SINGAPORE: Standard and Poor’s Ratings Services (SP) today affirmed its ‘B-’ long-term and ‘B’ short-term sovereign credit ratings on the Islamic Republic of Pakistan, according to a press release by the agency. The outlook on the long-term rating is stable. A credit rating B means an economy is ‘more vulnerable to adverse business, financial and economic conditions but currently has the capacity to meet financial commitments’. A credit rating between BB+ to B- generally means the economy is very speculative.

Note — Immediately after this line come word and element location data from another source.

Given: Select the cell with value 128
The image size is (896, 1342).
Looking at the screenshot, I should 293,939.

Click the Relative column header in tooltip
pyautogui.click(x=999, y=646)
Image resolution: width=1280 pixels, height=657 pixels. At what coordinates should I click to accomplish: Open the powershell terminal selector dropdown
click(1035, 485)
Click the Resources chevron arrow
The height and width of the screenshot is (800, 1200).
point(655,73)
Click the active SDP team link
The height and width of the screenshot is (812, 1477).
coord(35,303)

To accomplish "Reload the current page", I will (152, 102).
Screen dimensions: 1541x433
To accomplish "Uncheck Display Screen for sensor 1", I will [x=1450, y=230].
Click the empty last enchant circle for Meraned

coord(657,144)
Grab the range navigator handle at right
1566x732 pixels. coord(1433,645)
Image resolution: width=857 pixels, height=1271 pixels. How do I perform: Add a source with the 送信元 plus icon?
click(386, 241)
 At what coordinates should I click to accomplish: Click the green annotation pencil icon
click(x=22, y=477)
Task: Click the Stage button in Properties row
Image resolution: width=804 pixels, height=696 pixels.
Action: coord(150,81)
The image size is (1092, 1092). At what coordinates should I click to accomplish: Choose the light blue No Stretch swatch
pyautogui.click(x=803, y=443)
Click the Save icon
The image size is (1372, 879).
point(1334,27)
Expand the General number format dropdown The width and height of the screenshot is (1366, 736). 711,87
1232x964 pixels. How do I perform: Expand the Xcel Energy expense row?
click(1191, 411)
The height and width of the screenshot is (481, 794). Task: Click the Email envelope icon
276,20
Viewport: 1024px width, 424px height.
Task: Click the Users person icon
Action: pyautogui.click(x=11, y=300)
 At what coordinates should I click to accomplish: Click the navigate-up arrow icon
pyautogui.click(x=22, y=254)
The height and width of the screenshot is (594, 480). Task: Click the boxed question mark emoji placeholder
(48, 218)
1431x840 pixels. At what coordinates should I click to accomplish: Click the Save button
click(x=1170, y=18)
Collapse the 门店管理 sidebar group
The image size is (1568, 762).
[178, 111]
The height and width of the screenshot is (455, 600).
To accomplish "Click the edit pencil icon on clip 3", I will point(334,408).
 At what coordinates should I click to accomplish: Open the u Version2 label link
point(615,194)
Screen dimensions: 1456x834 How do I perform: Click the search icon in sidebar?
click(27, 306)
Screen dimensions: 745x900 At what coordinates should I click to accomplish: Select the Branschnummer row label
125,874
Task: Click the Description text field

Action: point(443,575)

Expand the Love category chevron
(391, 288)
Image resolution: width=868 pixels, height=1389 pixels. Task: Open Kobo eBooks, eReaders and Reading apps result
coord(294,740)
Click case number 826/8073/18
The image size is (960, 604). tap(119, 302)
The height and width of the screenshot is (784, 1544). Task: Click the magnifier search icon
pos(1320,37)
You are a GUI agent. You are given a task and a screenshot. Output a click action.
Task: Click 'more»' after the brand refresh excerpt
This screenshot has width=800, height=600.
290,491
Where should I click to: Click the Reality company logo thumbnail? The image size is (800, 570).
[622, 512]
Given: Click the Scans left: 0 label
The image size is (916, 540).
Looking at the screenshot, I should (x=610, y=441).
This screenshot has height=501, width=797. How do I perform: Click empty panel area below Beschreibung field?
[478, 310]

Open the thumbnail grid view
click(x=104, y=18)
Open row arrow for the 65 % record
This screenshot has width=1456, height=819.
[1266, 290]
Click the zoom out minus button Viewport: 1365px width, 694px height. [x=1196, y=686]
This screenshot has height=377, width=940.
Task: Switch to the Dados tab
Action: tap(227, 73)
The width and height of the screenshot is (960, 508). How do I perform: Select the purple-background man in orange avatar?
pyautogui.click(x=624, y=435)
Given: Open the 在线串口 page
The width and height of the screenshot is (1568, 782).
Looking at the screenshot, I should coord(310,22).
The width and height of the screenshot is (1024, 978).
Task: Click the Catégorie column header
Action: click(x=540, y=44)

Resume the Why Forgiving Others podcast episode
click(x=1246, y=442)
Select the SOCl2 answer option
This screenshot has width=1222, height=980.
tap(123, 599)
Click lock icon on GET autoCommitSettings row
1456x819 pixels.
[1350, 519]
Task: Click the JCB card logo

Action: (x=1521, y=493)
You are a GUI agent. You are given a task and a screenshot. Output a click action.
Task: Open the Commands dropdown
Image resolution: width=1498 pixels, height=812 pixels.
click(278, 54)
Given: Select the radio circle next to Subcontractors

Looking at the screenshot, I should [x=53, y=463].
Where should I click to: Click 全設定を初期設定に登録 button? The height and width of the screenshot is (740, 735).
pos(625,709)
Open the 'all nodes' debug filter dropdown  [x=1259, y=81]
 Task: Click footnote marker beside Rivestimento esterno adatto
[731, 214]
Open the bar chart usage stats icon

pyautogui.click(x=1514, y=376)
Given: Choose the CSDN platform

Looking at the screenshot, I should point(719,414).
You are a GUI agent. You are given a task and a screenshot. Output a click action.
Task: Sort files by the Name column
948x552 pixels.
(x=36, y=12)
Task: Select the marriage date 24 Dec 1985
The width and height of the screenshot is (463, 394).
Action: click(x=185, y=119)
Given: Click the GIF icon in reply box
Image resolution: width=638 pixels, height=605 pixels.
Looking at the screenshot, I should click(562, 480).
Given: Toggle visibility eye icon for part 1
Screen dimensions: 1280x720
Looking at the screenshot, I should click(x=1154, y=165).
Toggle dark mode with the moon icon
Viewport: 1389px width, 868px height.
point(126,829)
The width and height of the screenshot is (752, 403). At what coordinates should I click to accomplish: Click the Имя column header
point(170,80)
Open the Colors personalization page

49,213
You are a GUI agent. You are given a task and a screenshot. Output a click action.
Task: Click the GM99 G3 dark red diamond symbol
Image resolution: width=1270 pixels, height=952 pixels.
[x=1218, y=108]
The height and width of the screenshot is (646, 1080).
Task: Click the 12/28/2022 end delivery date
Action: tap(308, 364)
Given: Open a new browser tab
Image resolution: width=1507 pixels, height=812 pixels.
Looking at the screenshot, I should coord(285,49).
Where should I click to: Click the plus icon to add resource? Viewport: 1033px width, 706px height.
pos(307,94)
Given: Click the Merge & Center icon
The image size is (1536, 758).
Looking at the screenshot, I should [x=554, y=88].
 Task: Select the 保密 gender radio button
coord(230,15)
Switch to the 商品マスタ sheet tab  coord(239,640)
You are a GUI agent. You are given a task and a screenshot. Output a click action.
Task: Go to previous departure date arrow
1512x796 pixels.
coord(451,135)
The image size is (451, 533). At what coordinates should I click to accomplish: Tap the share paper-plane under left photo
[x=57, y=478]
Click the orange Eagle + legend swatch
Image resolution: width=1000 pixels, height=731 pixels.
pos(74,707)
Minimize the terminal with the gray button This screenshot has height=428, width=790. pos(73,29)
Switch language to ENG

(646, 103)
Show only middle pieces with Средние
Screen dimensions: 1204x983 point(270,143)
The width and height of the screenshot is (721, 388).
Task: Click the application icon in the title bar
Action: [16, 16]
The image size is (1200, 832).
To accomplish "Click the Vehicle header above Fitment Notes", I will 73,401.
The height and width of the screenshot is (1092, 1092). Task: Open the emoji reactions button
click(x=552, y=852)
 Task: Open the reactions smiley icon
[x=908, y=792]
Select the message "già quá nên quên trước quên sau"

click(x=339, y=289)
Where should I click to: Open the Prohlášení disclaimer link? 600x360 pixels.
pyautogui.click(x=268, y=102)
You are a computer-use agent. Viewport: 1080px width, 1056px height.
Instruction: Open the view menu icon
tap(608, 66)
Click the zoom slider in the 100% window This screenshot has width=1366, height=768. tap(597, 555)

The sovereign credit ratings on Pakistan incorporates the country’s weak fiscal profile and associated high public and external leverage. The ratings also factor in low income, the underlying weak institutional and policy effectiveness, and significant security risks.
Given the new government’s effort to cut its fiscal deficit, SP projects Pakistan’s net general government debt-to-GDP ratio to decline to 54% by the end of fiscal year 2016 (June), from our estimate of 58% by June 2014. We project the interest expense on this debt is likely to decline to 30% of general government revenue on average over fiscal 2014-2016 from 34% in fiscal 2013.
“Pakistan’s high public indebtedness stems from chronically low revenue generation and expenditure-side rigidities,” said SP’s credit analyst Agost Benard. “Weak fiscal discipline routinely results in deficits exceeding targets by a wide margin.”
Pakistan’s weak fiscal performance directly constrains monetary policy effectiveness because the government is compelled to borrow from the central bank for deficit financing. As of end of May 2013, the central bank’s net claims on the general government amounted to 81% of the monetary base, notably higher than a year ago.
The stable rating outlook balances the potential benefits of the government’s reform efforts against vulnerabilities posed by structural fiscal weaknesses and significant political and security risks.
Published in The Express Tribune, August 2nd, 2013.